[PROVIDED INFORMATION]
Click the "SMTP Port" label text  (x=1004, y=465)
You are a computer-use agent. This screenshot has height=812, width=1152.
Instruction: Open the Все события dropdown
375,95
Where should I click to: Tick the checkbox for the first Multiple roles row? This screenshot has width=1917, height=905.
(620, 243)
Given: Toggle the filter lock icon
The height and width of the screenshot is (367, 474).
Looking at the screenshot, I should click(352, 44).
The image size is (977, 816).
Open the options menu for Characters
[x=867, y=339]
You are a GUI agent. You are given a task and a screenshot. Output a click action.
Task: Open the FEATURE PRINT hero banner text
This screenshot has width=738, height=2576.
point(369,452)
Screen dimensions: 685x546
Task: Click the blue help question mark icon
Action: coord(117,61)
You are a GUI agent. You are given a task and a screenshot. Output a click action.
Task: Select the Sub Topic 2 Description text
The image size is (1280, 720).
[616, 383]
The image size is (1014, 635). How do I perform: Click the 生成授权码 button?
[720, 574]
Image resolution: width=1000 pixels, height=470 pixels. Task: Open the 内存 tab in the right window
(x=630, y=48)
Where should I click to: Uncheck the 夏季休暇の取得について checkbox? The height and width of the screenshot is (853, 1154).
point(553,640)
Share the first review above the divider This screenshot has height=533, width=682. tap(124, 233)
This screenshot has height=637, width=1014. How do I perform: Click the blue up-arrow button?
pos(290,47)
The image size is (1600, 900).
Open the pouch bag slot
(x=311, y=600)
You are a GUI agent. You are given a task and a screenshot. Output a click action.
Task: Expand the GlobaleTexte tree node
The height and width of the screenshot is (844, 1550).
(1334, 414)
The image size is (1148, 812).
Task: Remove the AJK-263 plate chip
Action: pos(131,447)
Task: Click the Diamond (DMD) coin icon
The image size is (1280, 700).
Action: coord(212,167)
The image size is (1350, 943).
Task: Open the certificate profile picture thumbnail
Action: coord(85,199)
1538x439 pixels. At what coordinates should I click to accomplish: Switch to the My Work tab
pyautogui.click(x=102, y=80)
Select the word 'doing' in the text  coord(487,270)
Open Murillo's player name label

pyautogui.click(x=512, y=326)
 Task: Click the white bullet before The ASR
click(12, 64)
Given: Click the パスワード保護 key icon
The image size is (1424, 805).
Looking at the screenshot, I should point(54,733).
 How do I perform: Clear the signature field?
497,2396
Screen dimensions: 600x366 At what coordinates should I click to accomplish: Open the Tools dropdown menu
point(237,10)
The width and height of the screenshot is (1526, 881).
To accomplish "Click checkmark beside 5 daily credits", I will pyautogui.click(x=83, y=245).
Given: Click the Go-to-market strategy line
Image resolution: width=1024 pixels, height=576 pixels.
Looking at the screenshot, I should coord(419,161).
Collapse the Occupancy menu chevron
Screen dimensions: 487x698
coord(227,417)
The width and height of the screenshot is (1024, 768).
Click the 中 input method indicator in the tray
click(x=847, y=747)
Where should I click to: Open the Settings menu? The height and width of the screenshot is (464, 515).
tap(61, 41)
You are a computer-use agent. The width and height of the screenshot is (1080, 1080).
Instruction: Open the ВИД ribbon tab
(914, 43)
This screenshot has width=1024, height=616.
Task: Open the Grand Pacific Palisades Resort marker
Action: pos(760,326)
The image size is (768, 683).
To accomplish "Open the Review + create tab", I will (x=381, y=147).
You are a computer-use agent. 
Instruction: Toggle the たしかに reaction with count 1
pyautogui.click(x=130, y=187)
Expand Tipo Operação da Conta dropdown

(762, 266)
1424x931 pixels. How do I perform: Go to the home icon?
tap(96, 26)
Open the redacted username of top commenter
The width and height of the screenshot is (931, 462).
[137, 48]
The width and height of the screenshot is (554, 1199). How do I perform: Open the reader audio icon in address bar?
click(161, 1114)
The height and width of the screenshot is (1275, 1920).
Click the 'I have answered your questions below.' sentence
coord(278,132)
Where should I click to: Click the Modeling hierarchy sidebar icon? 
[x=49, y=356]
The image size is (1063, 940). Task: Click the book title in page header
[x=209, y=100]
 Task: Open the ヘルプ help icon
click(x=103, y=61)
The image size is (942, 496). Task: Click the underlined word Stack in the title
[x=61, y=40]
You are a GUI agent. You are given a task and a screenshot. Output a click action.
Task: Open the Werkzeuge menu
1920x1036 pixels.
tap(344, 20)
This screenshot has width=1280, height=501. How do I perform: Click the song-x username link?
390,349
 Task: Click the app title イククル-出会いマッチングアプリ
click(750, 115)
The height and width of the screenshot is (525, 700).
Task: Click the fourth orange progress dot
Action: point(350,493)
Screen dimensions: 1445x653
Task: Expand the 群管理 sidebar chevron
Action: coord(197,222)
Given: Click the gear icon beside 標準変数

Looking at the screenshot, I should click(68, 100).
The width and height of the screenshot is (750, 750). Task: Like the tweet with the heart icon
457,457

[EXERCISE]
In full and exactly as written, the listing is to be copied again.

[OUTPUT OF THE TASK]
Click the "SMTP Port" label text  (x=1004, y=465)
You are a computer-use agent. This screenshot has height=812, width=1152.
Instruction: Open the Все события dropdown
375,95
Where should I click to: Tick the checkbox for the first Multiple roles row? This screenshot has width=1917, height=905.
(620, 243)
Given: Toggle the filter lock icon
The height and width of the screenshot is (367, 474).
Looking at the screenshot, I should click(352, 44).
The image size is (977, 816).
Open the options menu for Characters
[x=867, y=339]
You are a GUI agent. You are given a task and a screenshot. Output a click action.
Task: Open the FEATURE PRINT hero banner text
This screenshot has width=738, height=2576.
point(369,452)
Screen dimensions: 685x546
Task: Click the blue help question mark icon
Action: coord(117,61)
You are a GUI agent. You are given a task and a screenshot. Output a click action.
Task: Select the Sub Topic 2 Description text
The image size is (1280, 720).
[616, 383]
The image size is (1014, 635). How do I perform: Click the 生成授权码 button?
[720, 574]
Image resolution: width=1000 pixels, height=470 pixels. Task: Open the 内存 tab in the right window
(x=630, y=48)
Where should I click to: Uncheck the 夏季休暇の取得について checkbox? The height and width of the screenshot is (853, 1154).
point(553,640)
Share the first review above the divider This screenshot has height=533, width=682. tap(124, 233)
This screenshot has height=637, width=1014. How do I perform: Click the blue up-arrow button?
pos(290,47)
The image size is (1600, 900).
Open the pouch bag slot
(x=311, y=600)
You are a GUI agent. You are given a task and a screenshot. Output a click action.
Task: Expand the GlobaleTexte tree node
The height and width of the screenshot is (844, 1550).
(1334, 414)
The image size is (1148, 812).
Task: Remove the AJK-263 plate chip
Action: pos(131,447)
Task: Click the Diamond (DMD) coin icon
The image size is (1280, 700).
Action: coord(212,167)
The image size is (1350, 943).
Task: Open the certificate profile picture thumbnail
Action: coord(85,199)
1538x439 pixels. At what coordinates should I click to accomplish: Switch to the My Work tab
pyautogui.click(x=102, y=80)
Select the word 'doing' in the text  coord(487,270)
Open Murillo's player name label

pyautogui.click(x=512, y=326)
 Task: Click the white bullet before The ASR
click(12, 64)
Given: Click the パスワード保護 key icon
The image size is (1424, 805).
Looking at the screenshot, I should point(54,733).
 How do I perform: Clear the signature field?
497,2396
Screen dimensions: 600x366 At what coordinates should I click to accomplish: Open the Tools dropdown menu
point(237,10)
The width and height of the screenshot is (1526, 881).
To accomplish "Click checkmark beside 5 daily credits", I will pyautogui.click(x=83, y=245).
Given: Click the Go-to-market strategy line
Image resolution: width=1024 pixels, height=576 pixels.
Looking at the screenshot, I should coord(419,161).
Collapse the Occupancy menu chevron
Screen dimensions: 487x698
coord(227,417)
The width and height of the screenshot is (1024, 768).
Click the 中 input method indicator in the tray
click(x=847, y=747)
Where should I click to: Open the Settings menu? The height and width of the screenshot is (464, 515).
tap(61, 41)
You are a computer-use agent. The width and height of the screenshot is (1080, 1080).
Instruction: Open the ВИД ribbon tab
(914, 43)
This screenshot has width=1024, height=616.
Task: Open the Grand Pacific Palisades Resort marker
Action: pos(760,326)
The image size is (768, 683).
To accomplish "Open the Review + create tab", I will (x=381, y=147).
You are a computer-use agent. 
Instruction: Toggle the たしかに reaction with count 1
pyautogui.click(x=130, y=187)
Expand Tipo Operação da Conta dropdown

(762, 266)
1424x931 pixels. How do I perform: Go to the home icon?
tap(96, 26)
Open the redacted username of top commenter
The width and height of the screenshot is (931, 462).
[137, 48]
The width and height of the screenshot is (554, 1199). How do I perform: Open the reader audio icon in address bar?
click(161, 1114)
The height and width of the screenshot is (1275, 1920).
Click the 'I have answered your questions below.' sentence
coord(278,132)
Where should I click to: Click the Modeling hierarchy sidebar icon? 
[x=49, y=356]
The image size is (1063, 940). Task: Click the book title in page header
[x=209, y=100]
 Task: Open the ヘルプ help icon
click(x=103, y=61)
The image size is (942, 496). Task: Click the underlined word Stack in the title
[x=61, y=40]
You are a GUI agent. You are given a task and a screenshot. Output a click action.
Task: Open the Werkzeuge menu
1920x1036 pixels.
tap(344, 20)
This screenshot has width=1280, height=501. How do I perform: Click the song-x username link?
390,349
 Task: Click the app title イククル-出会いマッチングアプリ
click(750, 115)
The height and width of the screenshot is (525, 700).
Task: Click the fourth orange progress dot
Action: point(350,493)
Screen dimensions: 1445x653
Task: Expand the 群管理 sidebar chevron
Action: coord(197,222)
Given: Click the gear icon beside 標準変数

Looking at the screenshot, I should click(68, 100).
The width and height of the screenshot is (750, 750). Task: Like the tweet with the heart icon
457,457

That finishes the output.